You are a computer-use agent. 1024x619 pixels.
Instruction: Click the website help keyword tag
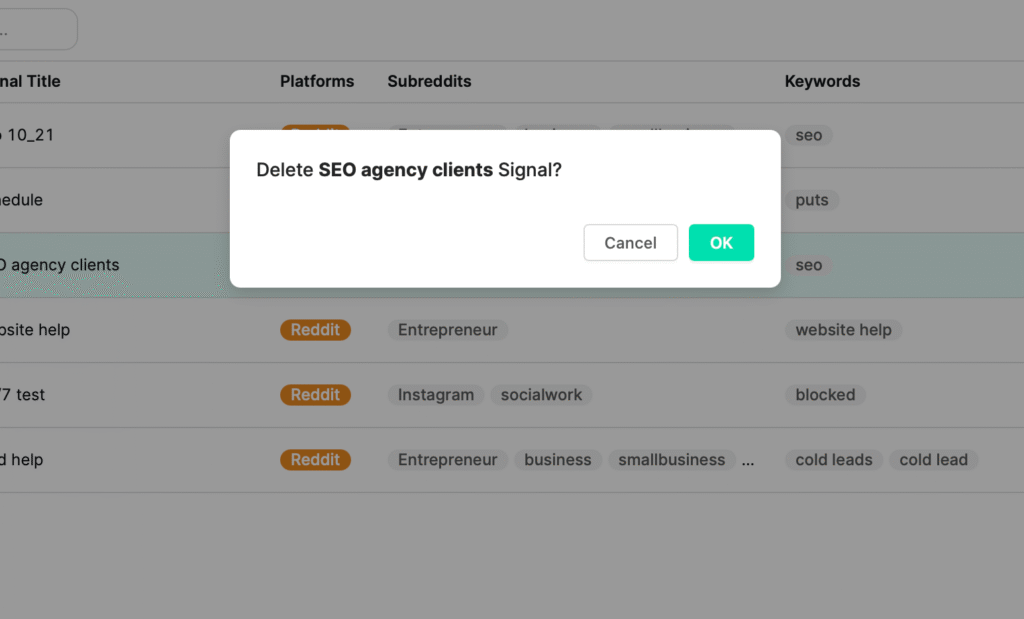click(x=843, y=330)
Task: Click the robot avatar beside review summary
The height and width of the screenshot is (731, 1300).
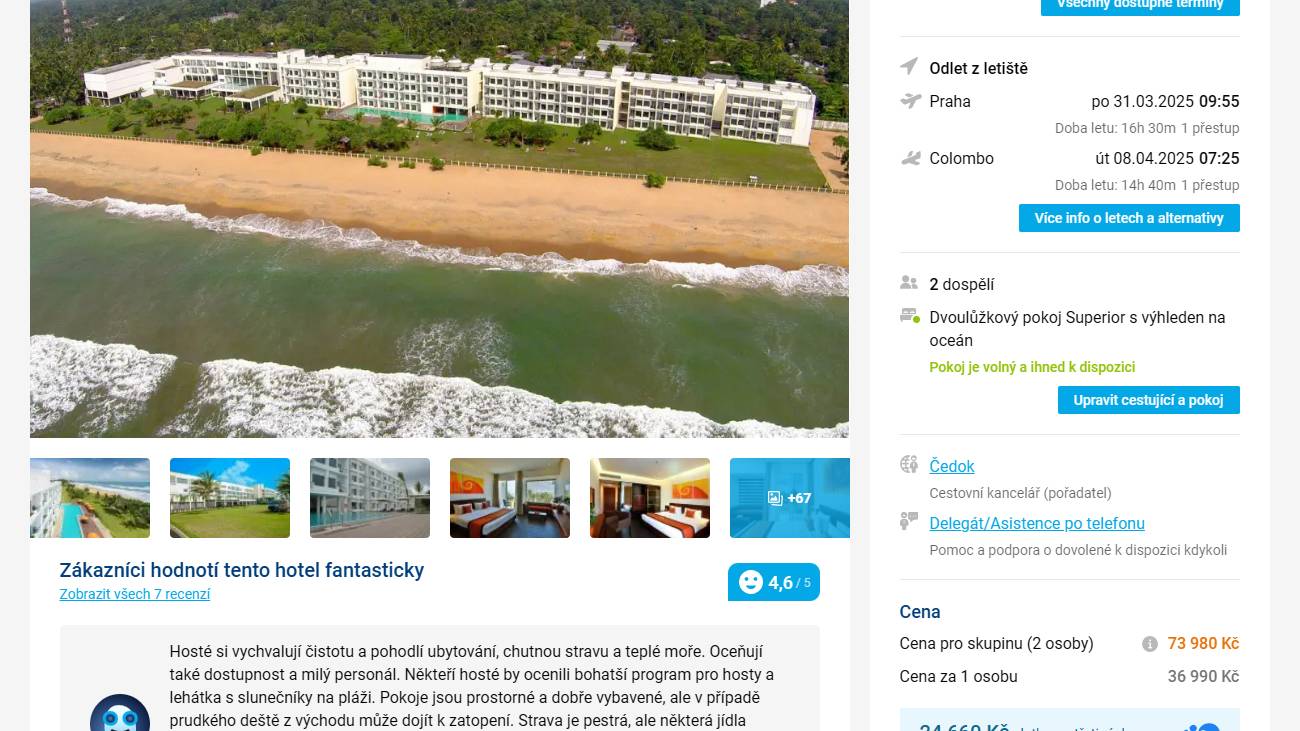Action: 120,716
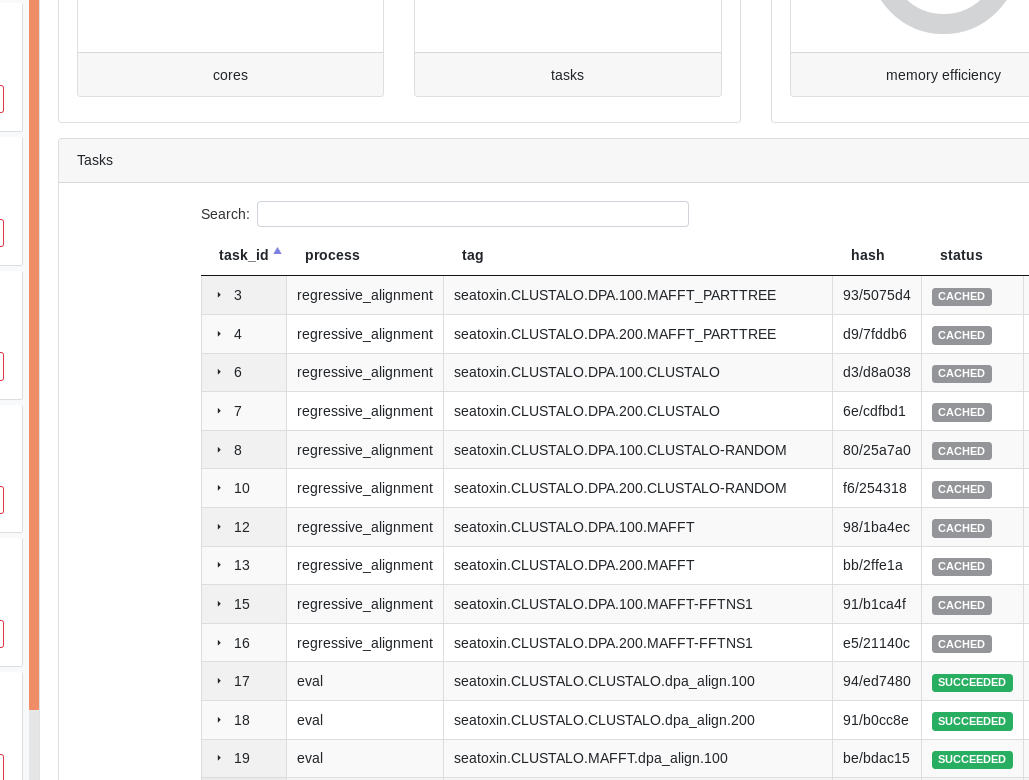This screenshot has width=1029, height=780.
Task: Sort the table by tag column
Action: pos(472,255)
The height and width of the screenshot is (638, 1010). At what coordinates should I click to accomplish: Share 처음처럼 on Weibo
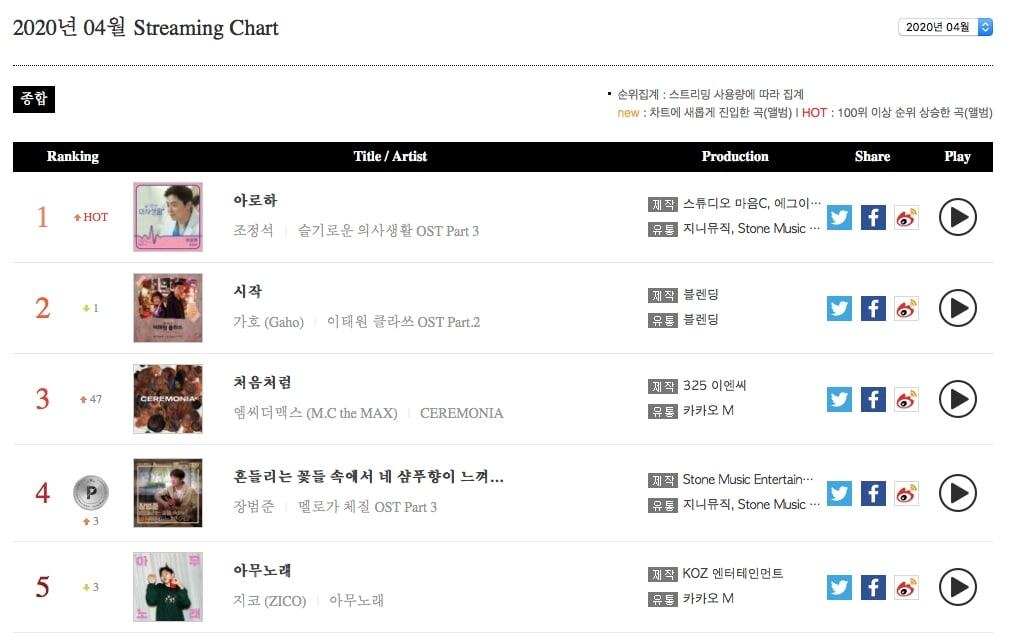pos(906,399)
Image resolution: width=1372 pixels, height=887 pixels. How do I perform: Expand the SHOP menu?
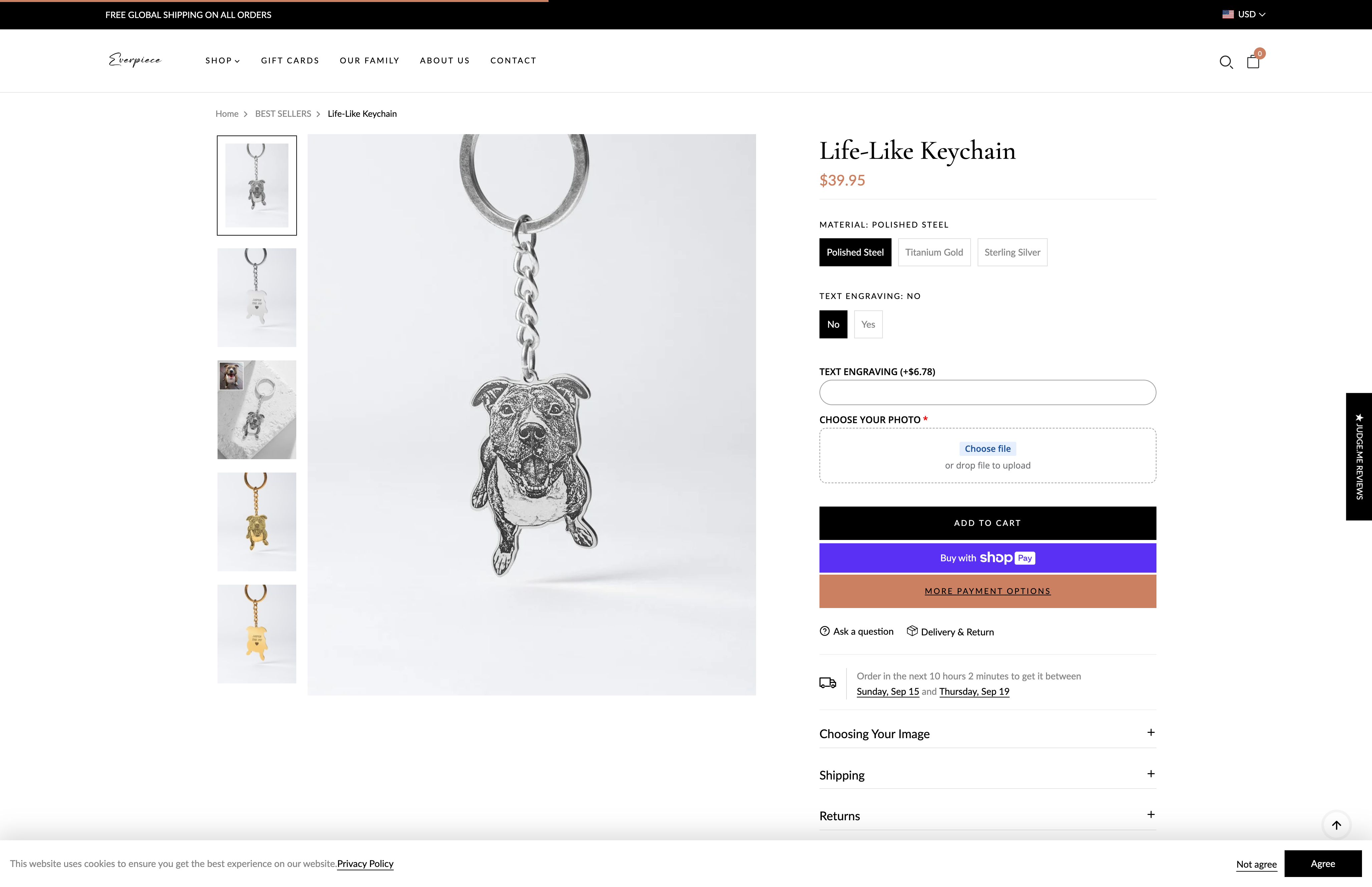click(x=222, y=60)
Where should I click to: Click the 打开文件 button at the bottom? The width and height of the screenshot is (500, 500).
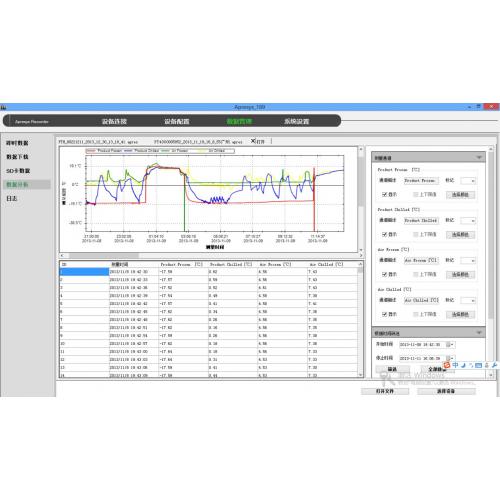click(385, 391)
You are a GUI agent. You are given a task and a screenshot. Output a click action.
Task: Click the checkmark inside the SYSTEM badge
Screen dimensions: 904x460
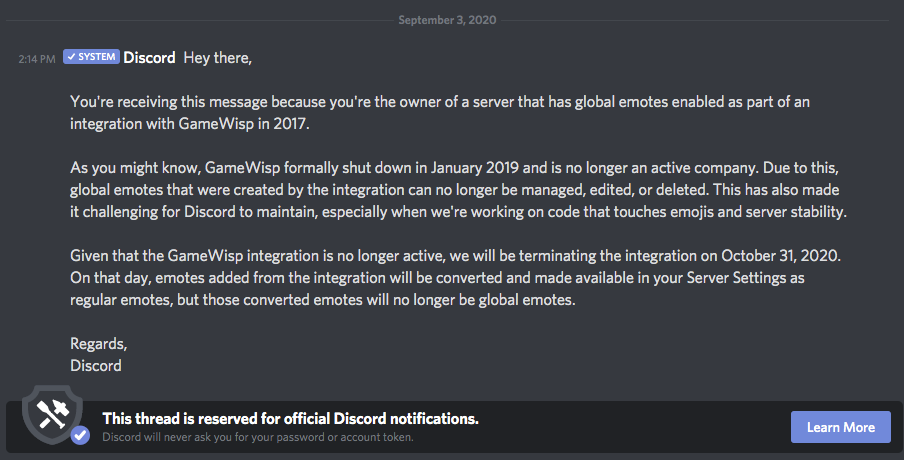(70, 57)
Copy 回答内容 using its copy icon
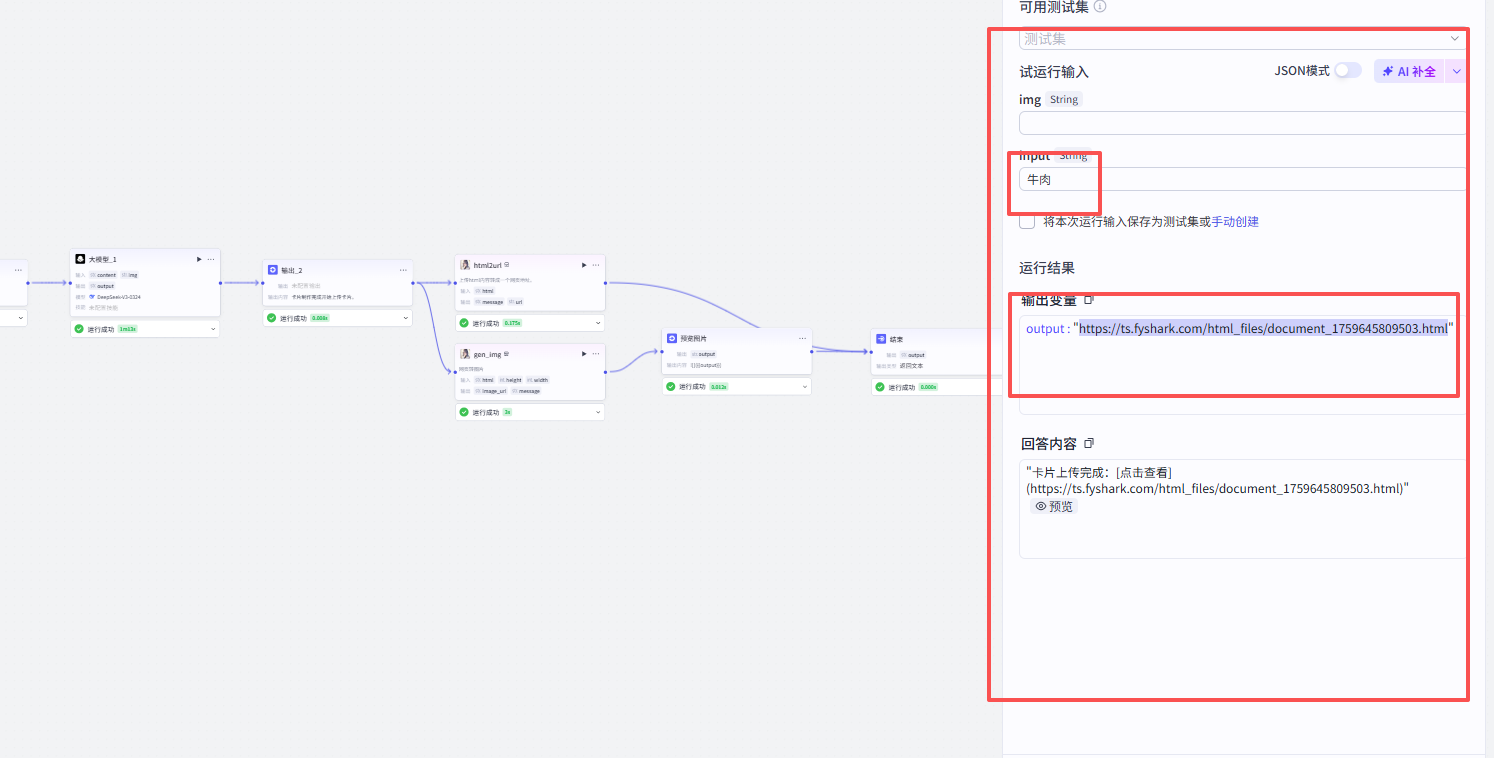The width and height of the screenshot is (1494, 758). [x=1089, y=443]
-=-=-
- Prompt
Without the pictures, repeat the listing exactly as it reads.

- Result of the exercise
You are a computer-use agent. 1024x619 pixels.
Instruction: Click the website help keyword tag
click(x=843, y=330)
Task: Click the robot avatar beside review summary
The height and width of the screenshot is (731, 1300).
Action: 120,716
This screenshot has width=1029, height=780.
Task: Sort the table by tag column
Action: pos(472,255)
The height and width of the screenshot is (638, 1010). At what coordinates should I click to accomplish: Share 처음처럼 on Weibo
pos(906,399)
Image resolution: width=1372 pixels, height=887 pixels. How do I perform: Expand the SHOP menu?
click(x=222, y=60)
Where should I click to: Click the 打开文件 button at the bottom? The width and height of the screenshot is (500, 500).
click(385, 391)
You are a GUI agent. You are given a task and a screenshot. Output a click action.
Task: Click the checkmark inside the SYSTEM badge
Screen dimensions: 904x460
(70, 57)
Copy 回答内容 using its copy icon
The width and height of the screenshot is (1494, 758). [x=1089, y=443]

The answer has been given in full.